Le récit lève également le voile sur son intimité qu’elle révèle en voix off avec son timbre chaud et grave, depuis son enfance entre un père indifférent et une mère qui ne sait pas aimer. Surtout, l’évènement fondateur de sa personnalité, la mort de sa sœur ainée, Barbara, placée dans un hôpital psychiatrique pour s’être révoltée contre le puritanisme des années 50 et dont elle apprendra plus tard qu’elle s’était suicidée. Elle a été elle-même victime de l’OxyContin, a connu la drogue, la prostitution avec la violence du patriarcat. C’est une femme profondément libre, anticonformiste, fascinée par la contre-culture queer et la communauté LGBT ; elle a vécu dans l’underground à Boston puis New-York et pratiqué une vie sexuelle sans tabou se revendiquant bisexuelle. Elle fustige l’hypocrisie de cette société américaine des années 80 qui laisse, dans un total déni, mourir du sida toute une jeunesse, dont nombre de ses amis, qui laisse mourir des milliers de gens par overdose pour protéger les intérêts financiers d’un groupe pharmaceutique. Une révolte qui a un sens éminemment politique, comme son exposition Witnesses : Against Our Vanishing sur le sida. C’est une rebelle, une lanceuse d’alerte, qui  résiste par l’image. Cette vie marginale a nourri son œuvre. Elle est rapidement devenue une photographe très connue, au-delà des frontières de son pays, car elle a montré sans tabou et crument les marginaux, ceux que la société ne veut pas voir, les drogué.e.s, les travailleurs et travailleuses du sexe, bousculant les codes de la photographie glamour de l’époque. Les deux pistes du film ne pouvaient que se rejoindre car l’art est par essence contestation.  

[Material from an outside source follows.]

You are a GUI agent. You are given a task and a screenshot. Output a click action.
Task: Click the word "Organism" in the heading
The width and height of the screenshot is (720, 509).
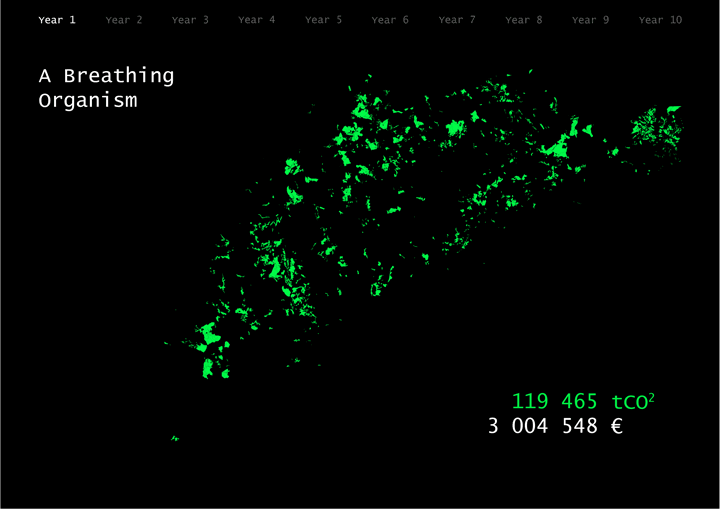(x=88, y=101)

Ce film est né d’une grande complicité entre Nan Goldin et Laura Poitras, elle-même en rébellion contre les dérives de la société américaine. La réalisatrice a nourri son propos des diaporamas de Goldin, sortes de petits films qui donnent encore plus de puissance à sa révolte, notamment The Ballad of Sexual Dependency. Le film s’achève sur une scène impressionnante consacrée à une audience du tribunal en vidéo où les membres de la famille Satcher sont contraints d’écouter les témoignages terribles, émouvants et révoltants des familles des victimes de leur poison. Cet extraordinaire documentaire a obtenu un Lion d’or à Venise 2022 bien mérité, face à des films de l’envergure de Tár ou Les Banshees d’Inisherin.